Énoncé du problème =>
Poursuivez le texte sur la dignité au travail à partir de l'endroit où il s'arrête.

Extrait du texte =>
***

Toujours est-il que, pour être épanouissant, un emploi ne peut pas se limiter à être décent. De récentes recherches montrent qu’au-delà du respect de conditions objectivement acceptables et justes (salaire, horaires, sécurité, etc.), le travail devrait également permettre aux travailleurs de s’y identifier et de lui donner du sens, bref de préserver et soutenir leur dignité. La dignité au travail est alors garantie lorsqu’un emploi amène la personne à exercer des tâches intéressantes, significatives et perçues comme socialement utiles, à se développer et construire une identité professionnelle et personnelle positive, et à construire des projets d’avenir sans crainte de précarisation.

Dit autrement, un emploi peut être considéré comme digne s’il répond aux attentes du travailleur envers la sphère professionnelle et lorsqu’il contribue à donner un sens à sa vie.

À ce niveau aussi, les professionnels de l’orientation ont un rôle clé à jouer. Autant par du testing qu’en s’appuyant sur des outils qualitatifs, ils peuvent évaluer avec précision le sens et le rapport au travail des bénéficiaires, juger de la capacité de l’emploi exercé de répondre à ces attentes, et, au besoin, aider la personne à reconnaître et à intégrer une situation professionnelle susceptible de mieux répondre à ces attentes et, ultimement, de soutenir sa dignité.

Quid de la durabilité ?

***

Quelques lignes
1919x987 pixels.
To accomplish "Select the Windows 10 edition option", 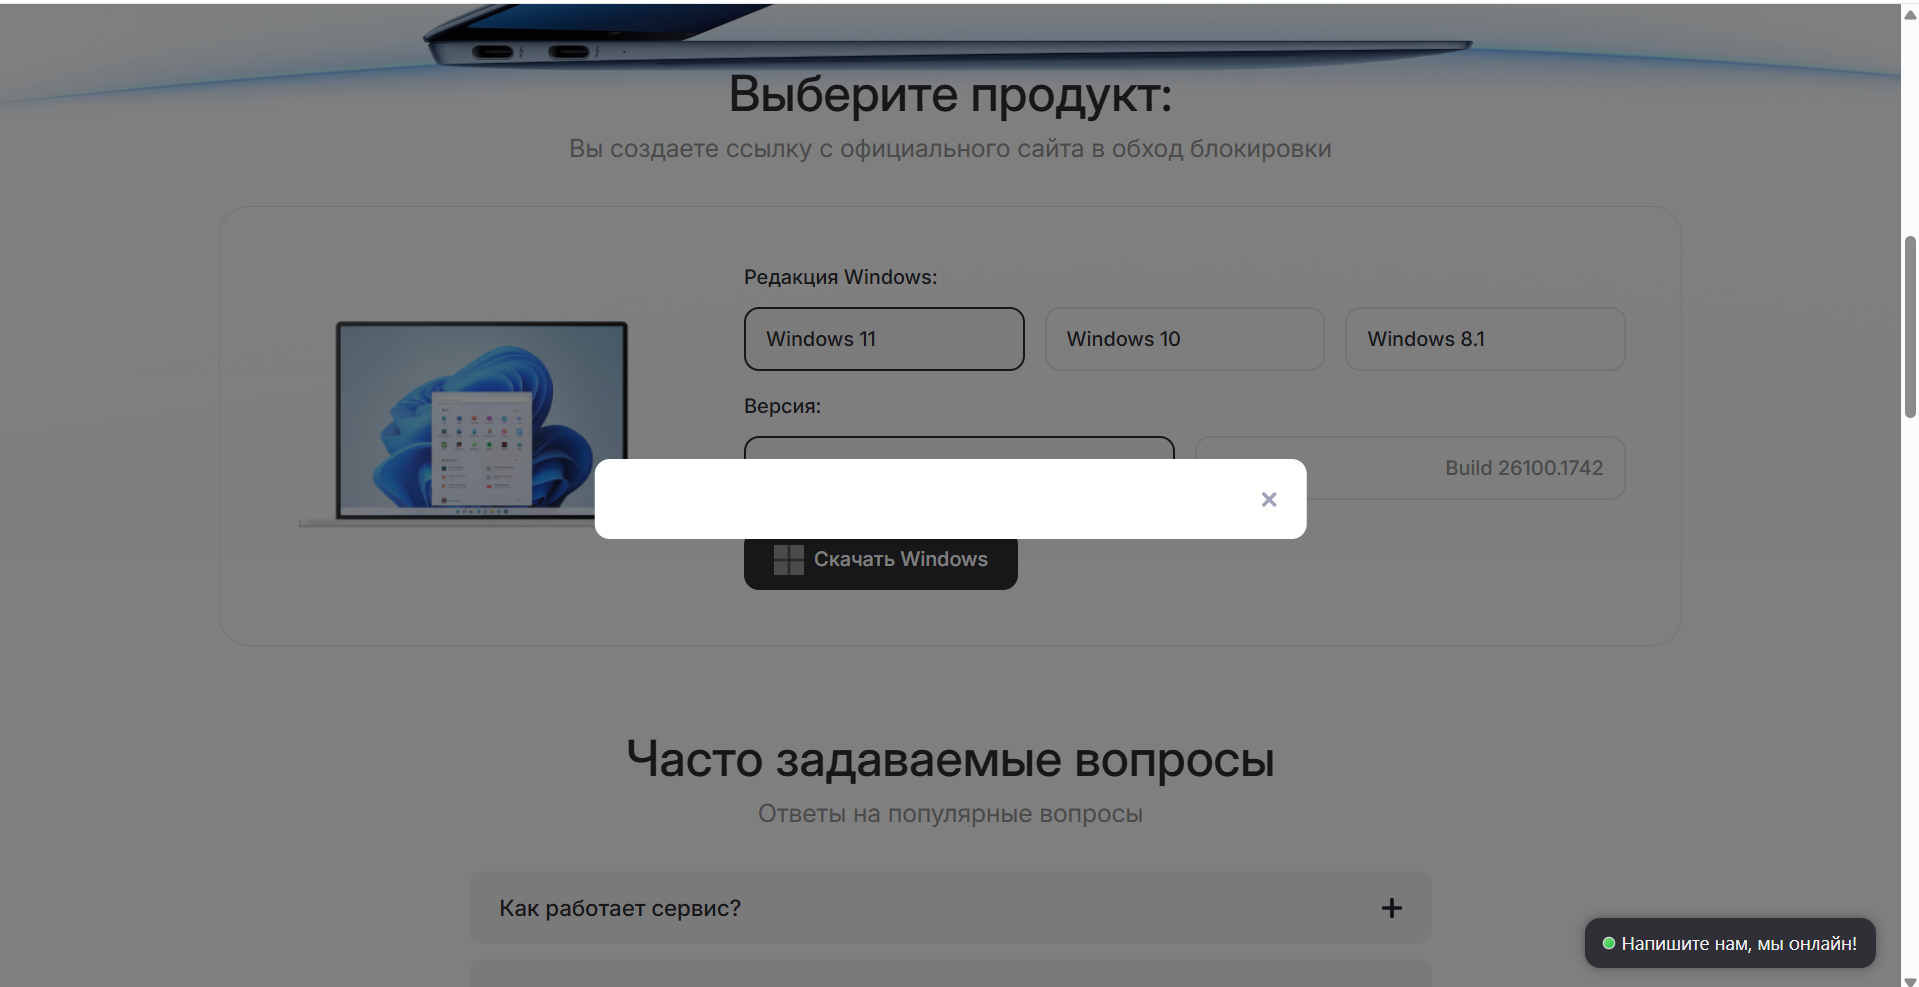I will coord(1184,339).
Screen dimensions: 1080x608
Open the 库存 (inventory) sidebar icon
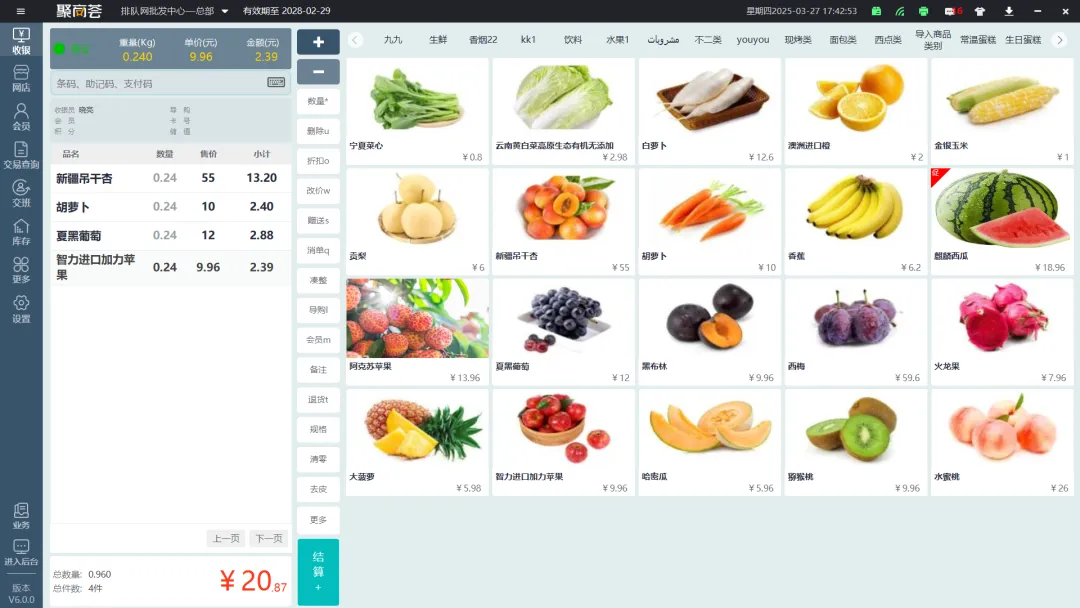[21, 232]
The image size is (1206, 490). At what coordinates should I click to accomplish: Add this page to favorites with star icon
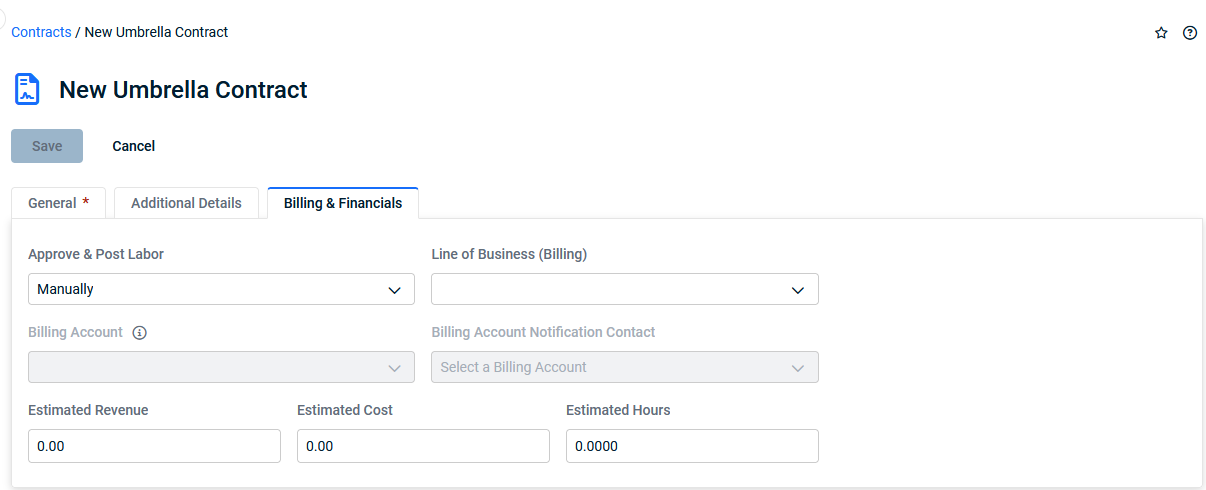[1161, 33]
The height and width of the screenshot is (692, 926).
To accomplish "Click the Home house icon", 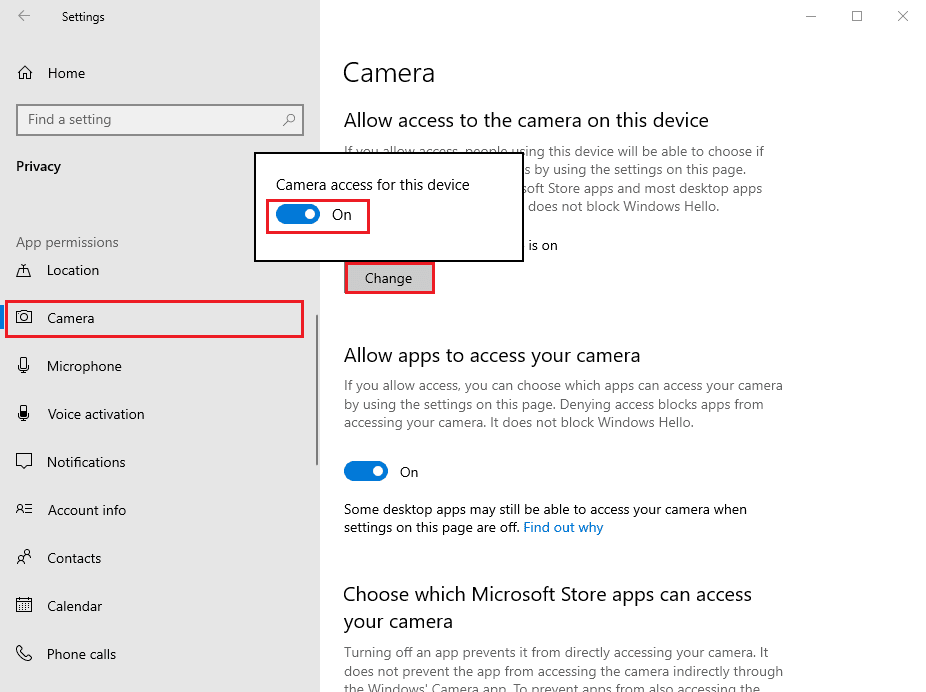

***

Bonne réponse =>
Que ce soit pour promouvoir des conditions de travail décentes ou la dignité des travailleurs, l’accompagnement d’orientation contemporain ne peut pas non plus faire abstraction du contexte plus large dans lequel évoluent ses bénéficiaires et, plus particulièrement, des enjeux de durabilité qui menacent le monde contemporain. Un nombre grandissant d’auteurs en développement de carrière invite ainsi à considérer non seulement l’épanouissement individuel, mais également la manière dont tout travailleur peut contribuer au bien-être de tous et à un monde meilleur. Une dimension éthique et collective s’immisce alors dans les réflexions sur le counseling d’orientation. Ces réflexions sont aujourd’hui très fécondes et décisives pour ce qui a trait aux finalités et à l’avenir même de notre – noble – métier. Comme le suggérait Jean Guichard en 2016, orienter aujourd’hui reviendrait peut-être à faire en sorte « que chacun conduise sa vie active de manière telle que son travail, ses produits et les modalités de leurs échanges, contribuent au développement d’un bien vivre, avec et pour autrui, dans des institutions justes, assurant la pérennité d’une vie authentiquement humaine sur terre » (p. 187).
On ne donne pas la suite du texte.